Vorkosigan, still on his feet, was wandering around in circles like a wind-up toy with a damaged mainspring. "Got to let Bothari out," he muttered. "He'll be hallucinating by now."

"You just did that, sir," reminded one of the officers. The surgeon caught his eye, and jerked his head meaningfully toward the examining table. Together they intercepted Vorkosigan in his orbit, propelled him semiforcibly to it, and made him lie down.

"It's those damned pills," the surgeon explained to Cordelia, taking pity on her alarmed look. "He'll be all right in the morning, except for lethargy and a hell of a headache."

The surgeon turned back to his task, to cut the taut trouser away from the swollen leg and swear under his breath at what he found beneath. Koudelka glanced over the surgeon's shoulder, then turned back to Cordelia with a false smile pinned over a green face.

Cordelia nodded and reluctantly withdrew, leaving Vorkosigan in the hands of his professionals. Koudelka, seeming to enjoy his role as courier even though it had caused him to miss the show of his captain's return on board, led her off to stores for clothing, disappeared with her stunner, and dutifully returned it fully charged. It seemed to go against his grain.

"There's not a whole lot I could do with it anyway," she said at the dubious look on his face.

"No, no, the old man said you were to have it. I'm not going to argue with him about prisoners. It's a sensitive subject with him."

"So I understand. I might point out, if it will help your perspective, that our two governments are not at war as far as I know, and that I am being unlawfully detained."

Koudelka puzzled over this attempted readjustment of his point of view, then let it bounce harmlessly off his impermeable habits of thought. Carrying her new kit, he led her to her quarters.

 

Chapter Five

 

Stepping out of her cabin door next morning, she found a guard posted. The top of her head was level with his broad shoulders, and his face reminded her of an overbred borzoi, narrow, hook-nosed, with his eyes too close together. She realized at once where she had seen him before, at a distance in a dappled wood, and had a moment of residual fear.

"Sergeant Bothari?" she hazarded.

He saluted her, the first Barrayaran to have done so. "Ma'am," he said, and fell silent.

"I want to go to sickbay," she said uncertainly.

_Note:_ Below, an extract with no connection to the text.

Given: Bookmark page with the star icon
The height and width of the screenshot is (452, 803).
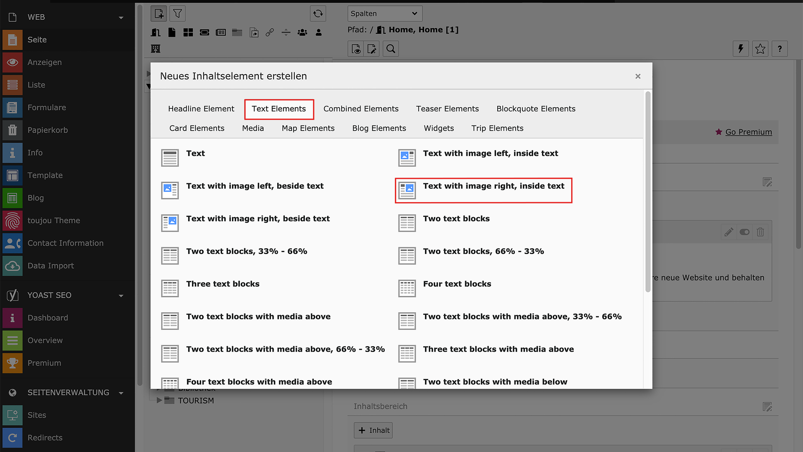Looking at the screenshot, I should (760, 49).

"Yes, ma'am." His voice was a deep bass, monotonous in its cadence. He executed a neat turn and led off. Guessing that he had relieved Koudelka as her guide and keeper, she pattered after him. She was not quite ready to attempt light conversation with him, so asked him no questions en route. He offered her only silence. Watching him, it occurred to her that a guard on her door might be as much to keep others out as her in. Her stunner seemed suddenly heavy on her hip.

At sickbay she found Dubauer sitting up and dressed in insignialess black fatigues like the ones she had been issued. His hair had been cut, and he had been shaved. There was certainly nothing wrong with the physical care he was receiving. She spoke to him a while, until her own voice began to sound inane in her ears. He looked at her, but gave little other reaction.

She caught a glimpse of Vorkosigan in a private chamber off the main ward, and he motioned her to enter. He was dressed in plain green pajamas of the standard design, and was sitting up in bed stabbing away with a light pen at a computer interface swung over it. Curiously, although he was clothed almost civilian style, bootless and weaponless, her impression of him was unchanged. He seemed a man who could carry on stark naked, and only make those around him feel overdressed. She smiled a little at this private image, and greeted him with a sketchy wave. One of the officers who had escorted him to sickbay last night was standing by the bed.